Please put the data that opens with the line containing "663x371 pixels. How" and closes with the line containing "The width and", both included, into a Markdown table with the columns Row and Line. Give each line a row number and leave out blank lines.
— START Entries —
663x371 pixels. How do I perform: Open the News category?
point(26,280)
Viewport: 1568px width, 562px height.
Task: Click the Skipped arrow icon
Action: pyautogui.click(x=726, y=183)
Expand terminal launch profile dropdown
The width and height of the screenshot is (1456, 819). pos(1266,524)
— END Entries —
— START Entries —
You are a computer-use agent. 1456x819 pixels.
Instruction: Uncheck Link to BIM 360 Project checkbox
— END Entries —
— START Entries —
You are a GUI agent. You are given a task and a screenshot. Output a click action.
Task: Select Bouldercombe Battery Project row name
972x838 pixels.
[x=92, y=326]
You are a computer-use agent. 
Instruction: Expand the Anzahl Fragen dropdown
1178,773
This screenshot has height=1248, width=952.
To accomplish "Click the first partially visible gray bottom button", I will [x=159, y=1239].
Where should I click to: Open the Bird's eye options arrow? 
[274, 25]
— END Entries —
→ **Response to this exercise**:
| Row | Line |
|---|---|
| 1 | 663x371 pixels. How do I perform: Open the News category? |
| 2 | point(26,280) |
| 3 | Viewport: 1568px width, 562px height. |
| 4 | Task: Click the Skipped arrow icon |
| 5 | Action: pyautogui.click(x=726, y=183) |
| 6 | Expand terminal launch profile dropdown |
| 7 | The width and height of the screenshot is (1456, 819). pos(1266,524) |